[[ SUPPLIED DATA, beginning ]]

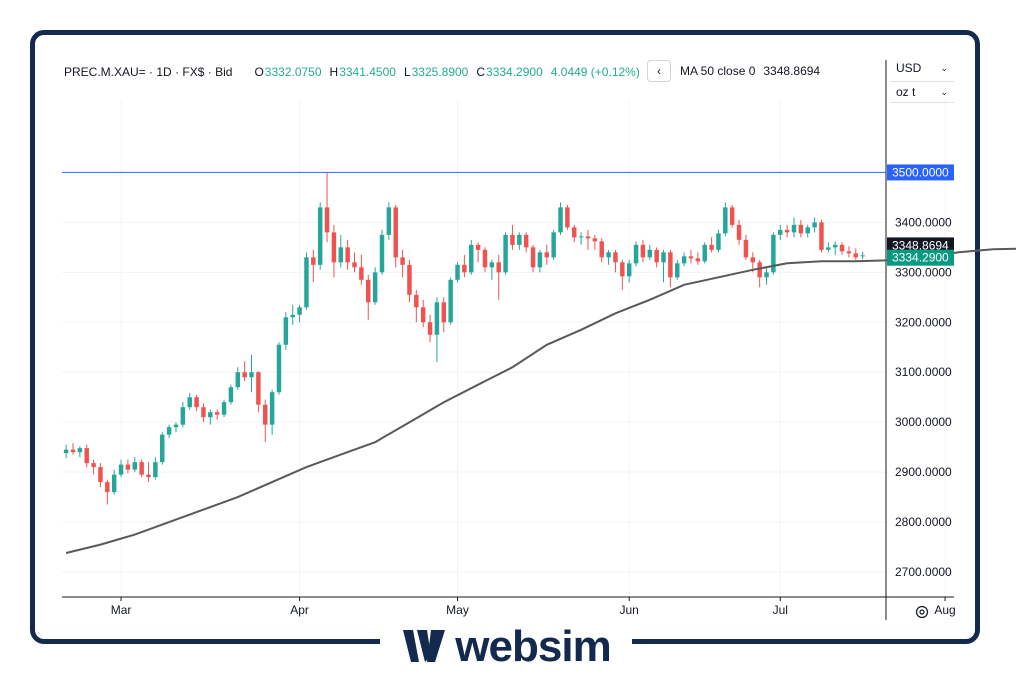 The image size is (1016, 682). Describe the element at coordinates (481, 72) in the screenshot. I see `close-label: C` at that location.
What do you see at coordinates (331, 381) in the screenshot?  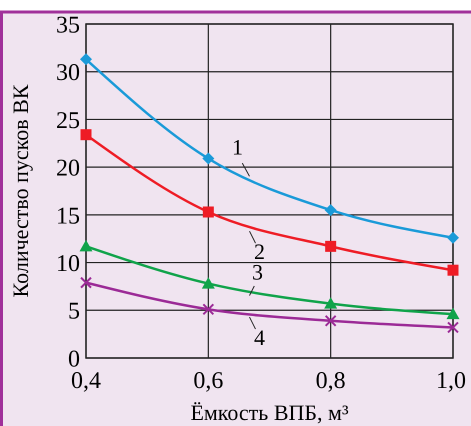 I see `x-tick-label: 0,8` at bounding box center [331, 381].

[[ SUPPLIED DATA, end ]]
[[ SUPPLIED DATA, beginning ]]

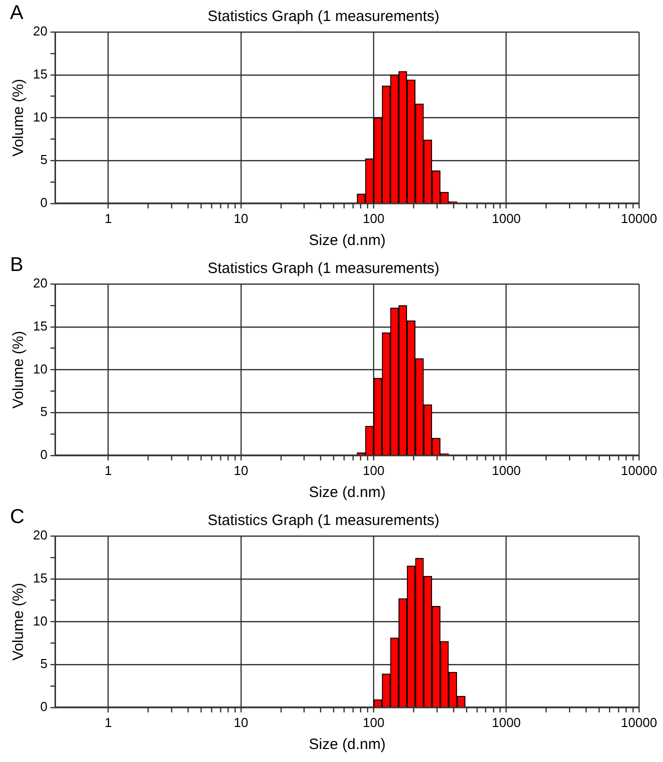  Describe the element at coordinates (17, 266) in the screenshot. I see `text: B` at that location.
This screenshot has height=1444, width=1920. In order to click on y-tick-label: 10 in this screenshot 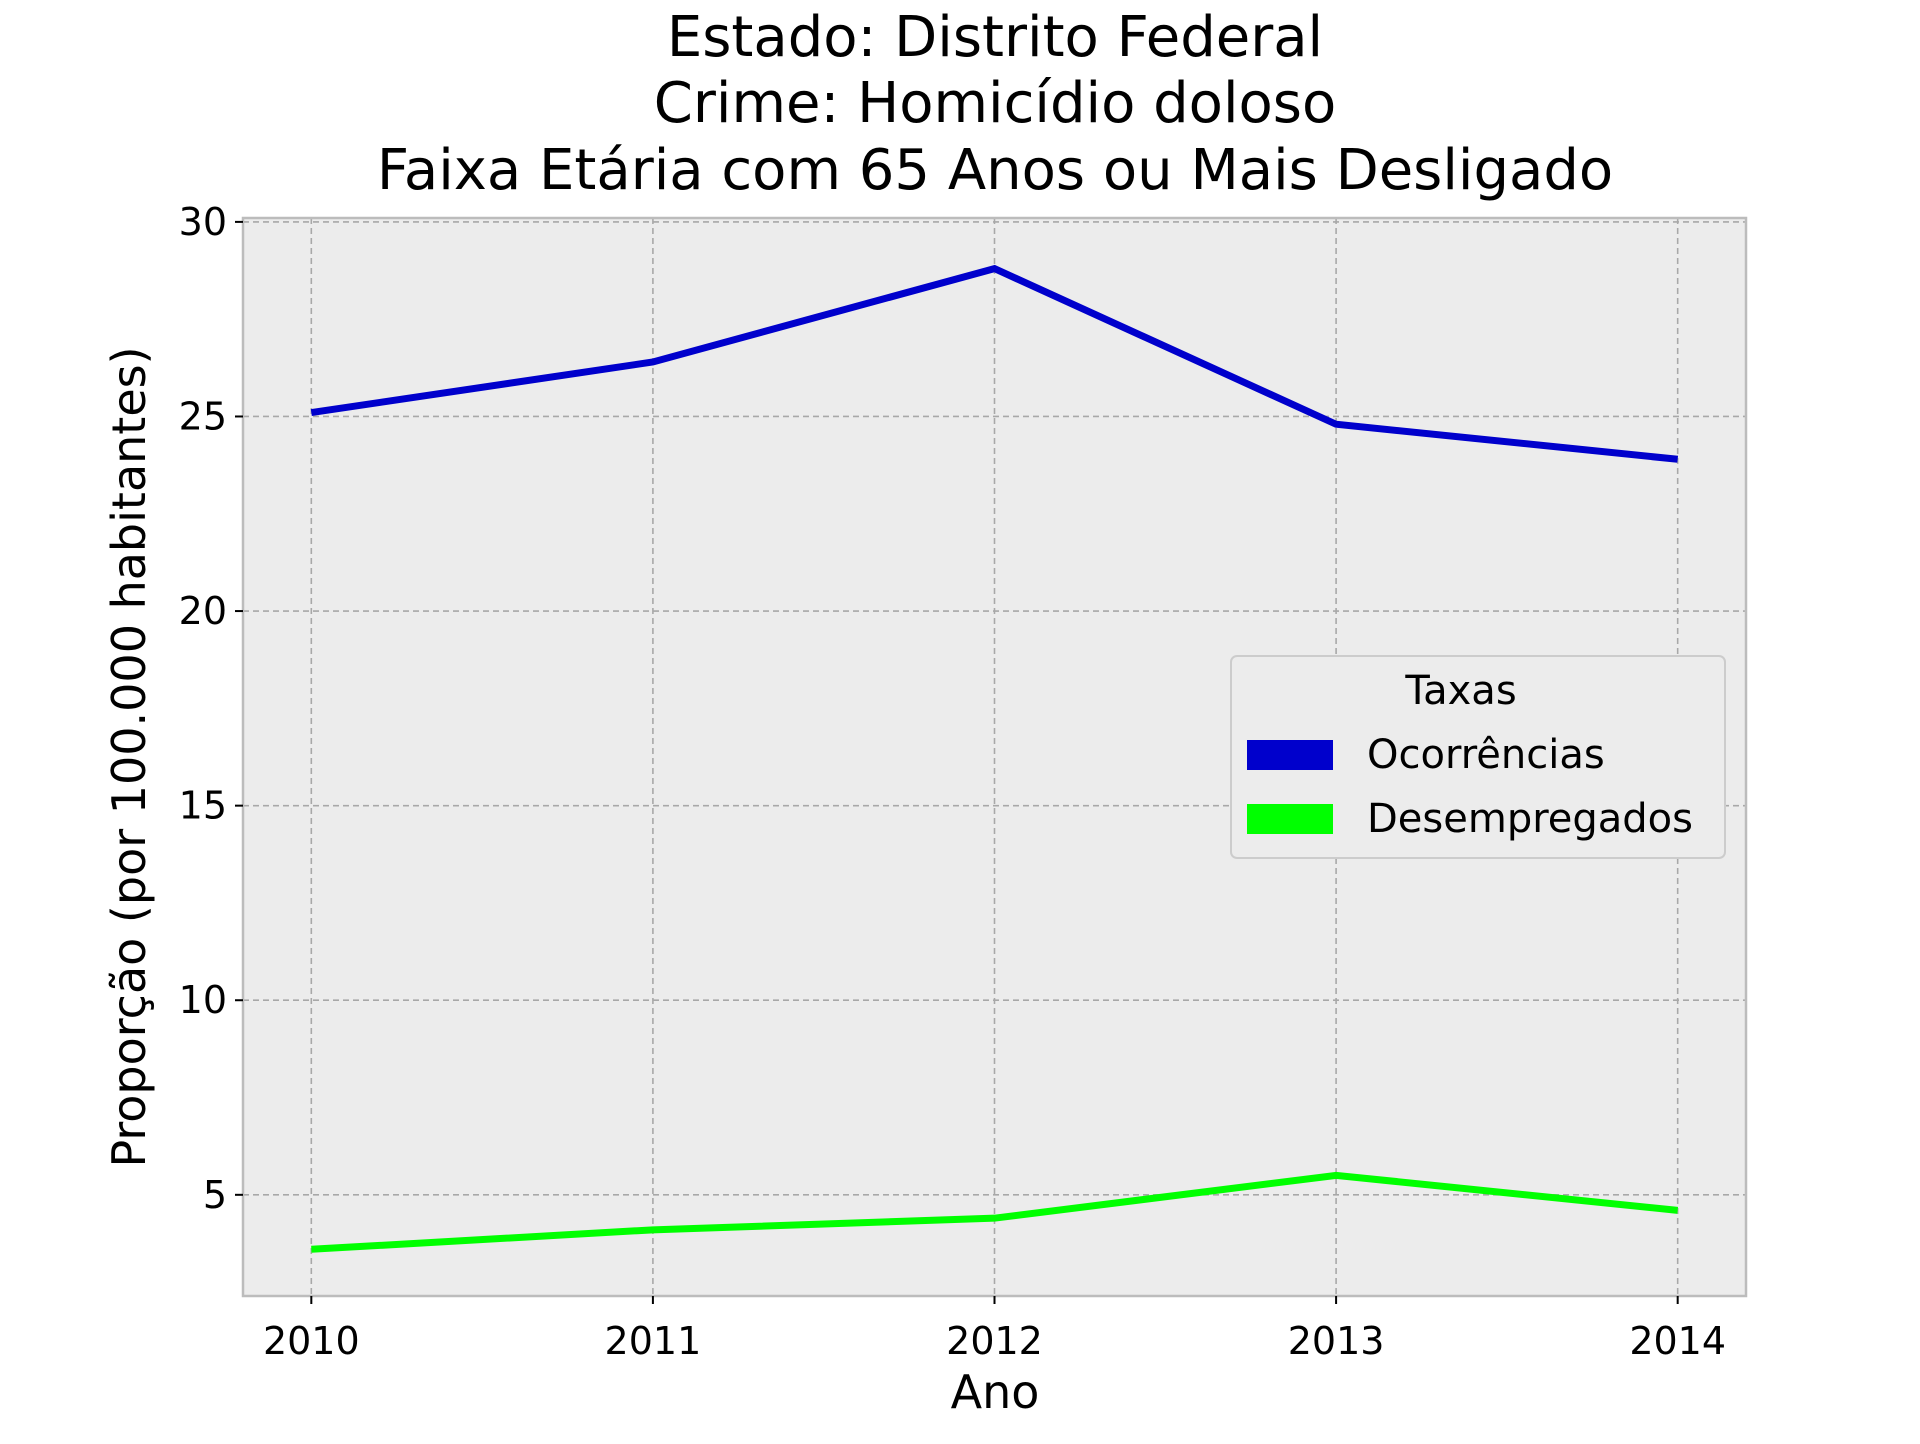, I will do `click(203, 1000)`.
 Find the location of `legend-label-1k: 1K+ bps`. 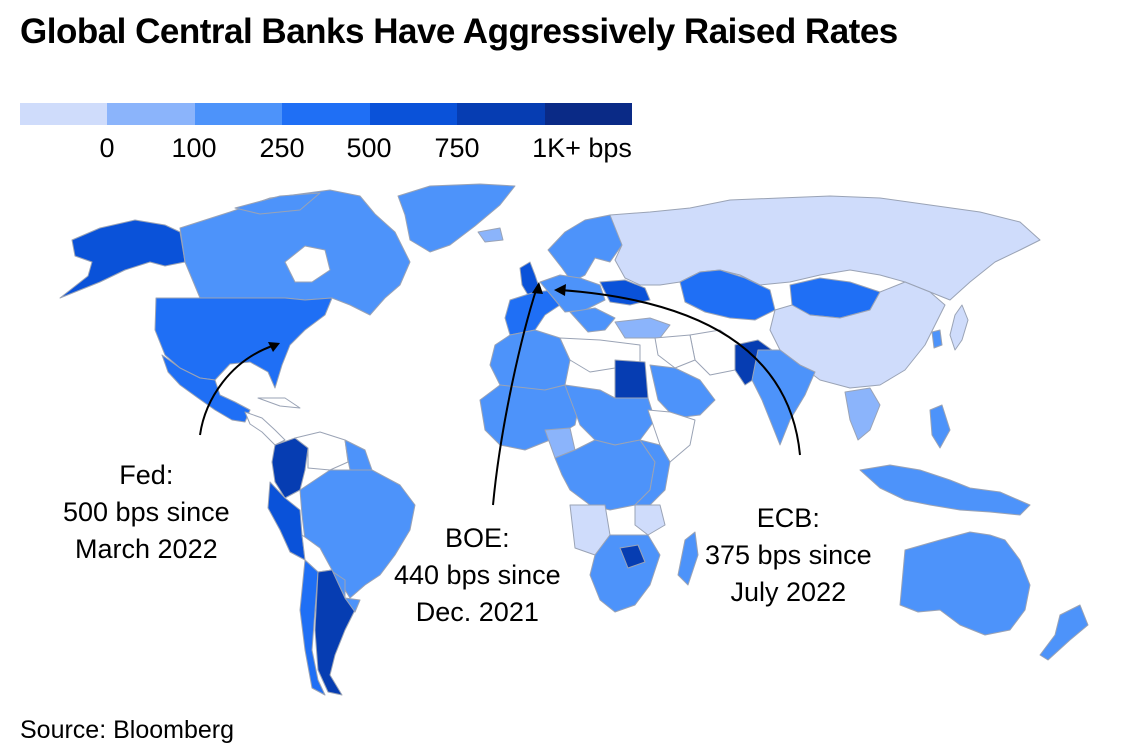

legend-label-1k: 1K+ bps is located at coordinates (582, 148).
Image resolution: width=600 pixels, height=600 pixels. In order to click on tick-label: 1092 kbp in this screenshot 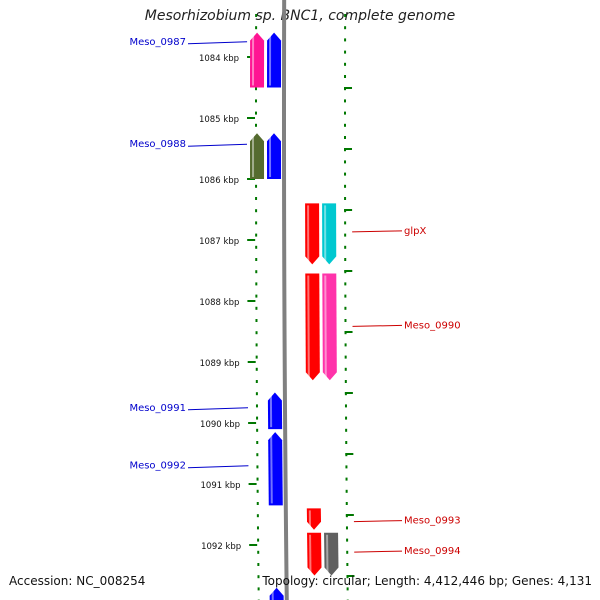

[[ SUPPLIED DATA, end ]]

• EXERCISE PROMPT: Copy the listing above, starting at the line that contains "Find the location" and ending after the line that contains "Image resolution: width=600", and leave out the pictures.

• RESULT OF THIS EXERCISE:
 Find the location of `legend-label-1k: 1K+ bps`. 

legend-label-1k: 1K+ bps is located at coordinates (582, 148).
Image resolution: width=600 pixels, height=600 pixels. In order to click on tick-label: 1092 kbp in this screenshot 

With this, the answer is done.